Mergensana Amar, 40, attempted suicide at the Northwest Detention Center on Nov. 15, and was taken off life support days later at St. Joseph Medical Center.
The native of Russia was slated for deportation that month after his request for asylum was denied.
Days after Amar's death, Sens. Patty Murray and Maria Cantwell and Reps. Pramila Jayapal and Adam Smith asked for a number of documents and posed several questions to the director of U.S. Immigration and Customs Enforcement, or ICE. They said they sought to find out whether the death could have been prevented.
The lawmakers, in a letter, asked acting ICE director Ronald Vitiello for a response by Tuesday.
ICE acknowledged their requests, but the agency has not provided the documents or answers, representatives of the lawmakers' offices said Tuesday.
"These types of requests are handled via official correspondence," ICE spokeswoman Tanya Roman said Tuesday. "As you know, we do not comment on pending investigations."
The lawmakers also asked the U.S. Department of Homeland Security's inspector general's office to open an investigation into Amar's death.
Again, the request was acknowledged, but the lawmakers have not heard whether or not there will be an investigation, representatives of their offices said.
Amar was the second detainee to die in the 14-year history of the Northwest Detention Center, which is located on Tacoma's tideflats and holds up to 1,575 people at a time as they go through deportation proceedings.
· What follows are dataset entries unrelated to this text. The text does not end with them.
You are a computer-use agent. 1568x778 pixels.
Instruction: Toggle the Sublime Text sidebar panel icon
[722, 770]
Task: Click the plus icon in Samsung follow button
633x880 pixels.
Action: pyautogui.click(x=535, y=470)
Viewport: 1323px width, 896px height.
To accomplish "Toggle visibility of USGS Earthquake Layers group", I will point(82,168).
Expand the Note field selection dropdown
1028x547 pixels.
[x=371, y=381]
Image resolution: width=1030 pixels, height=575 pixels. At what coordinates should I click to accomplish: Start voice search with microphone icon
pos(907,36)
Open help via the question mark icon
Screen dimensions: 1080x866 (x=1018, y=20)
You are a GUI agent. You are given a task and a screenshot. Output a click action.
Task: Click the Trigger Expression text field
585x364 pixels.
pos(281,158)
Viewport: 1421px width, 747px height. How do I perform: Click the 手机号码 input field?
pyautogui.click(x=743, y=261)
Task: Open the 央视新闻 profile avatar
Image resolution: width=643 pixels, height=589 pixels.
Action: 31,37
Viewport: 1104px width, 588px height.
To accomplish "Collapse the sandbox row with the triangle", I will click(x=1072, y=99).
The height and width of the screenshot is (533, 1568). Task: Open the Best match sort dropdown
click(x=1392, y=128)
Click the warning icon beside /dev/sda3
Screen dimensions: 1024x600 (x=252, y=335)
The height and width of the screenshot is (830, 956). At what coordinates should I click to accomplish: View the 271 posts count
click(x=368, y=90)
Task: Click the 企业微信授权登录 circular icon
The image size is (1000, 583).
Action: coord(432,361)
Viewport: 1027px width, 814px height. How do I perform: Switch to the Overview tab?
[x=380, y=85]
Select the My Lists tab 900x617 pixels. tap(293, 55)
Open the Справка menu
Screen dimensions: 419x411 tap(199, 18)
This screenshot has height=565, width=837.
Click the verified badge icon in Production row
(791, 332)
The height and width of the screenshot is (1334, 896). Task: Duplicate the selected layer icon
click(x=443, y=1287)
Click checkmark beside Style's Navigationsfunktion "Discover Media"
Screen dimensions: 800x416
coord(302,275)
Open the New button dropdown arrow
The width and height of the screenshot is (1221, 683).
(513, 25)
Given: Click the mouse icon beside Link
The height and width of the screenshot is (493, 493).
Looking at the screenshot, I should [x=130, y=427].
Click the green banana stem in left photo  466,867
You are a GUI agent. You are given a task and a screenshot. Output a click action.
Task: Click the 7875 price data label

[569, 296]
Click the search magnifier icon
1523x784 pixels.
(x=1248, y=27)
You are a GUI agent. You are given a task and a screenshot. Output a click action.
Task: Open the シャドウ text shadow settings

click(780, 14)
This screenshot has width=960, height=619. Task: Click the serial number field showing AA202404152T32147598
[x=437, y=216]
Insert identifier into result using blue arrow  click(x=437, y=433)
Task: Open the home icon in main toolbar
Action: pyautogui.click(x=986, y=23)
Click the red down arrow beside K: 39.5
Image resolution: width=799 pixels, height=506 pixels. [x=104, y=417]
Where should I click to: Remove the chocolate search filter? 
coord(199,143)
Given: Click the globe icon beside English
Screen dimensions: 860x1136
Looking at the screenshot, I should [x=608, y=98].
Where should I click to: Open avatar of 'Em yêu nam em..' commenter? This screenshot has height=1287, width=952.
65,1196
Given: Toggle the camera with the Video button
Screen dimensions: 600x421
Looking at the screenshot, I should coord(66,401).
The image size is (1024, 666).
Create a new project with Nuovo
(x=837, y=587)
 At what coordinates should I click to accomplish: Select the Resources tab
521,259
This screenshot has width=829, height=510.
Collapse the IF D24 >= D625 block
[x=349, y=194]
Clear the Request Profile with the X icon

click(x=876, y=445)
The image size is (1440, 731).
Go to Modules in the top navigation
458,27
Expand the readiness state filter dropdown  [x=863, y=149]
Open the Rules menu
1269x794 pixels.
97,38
The facility is run by a private company, the GEO Group, under a contract with ICE.
Documents requested by the lawmakers include a timeline of when Amar was moved to different areas of the detention center and why he was moved, a timeline of medical services he received, and any reports related to his death.
The lawmakers also asked whether anyone ever questioned if Amar was a threat to his safety; whether he was ever threatened with force feeding while he was on a hunger strike; and whether he was ever denied privileges such as access to the law library, telephone, or television.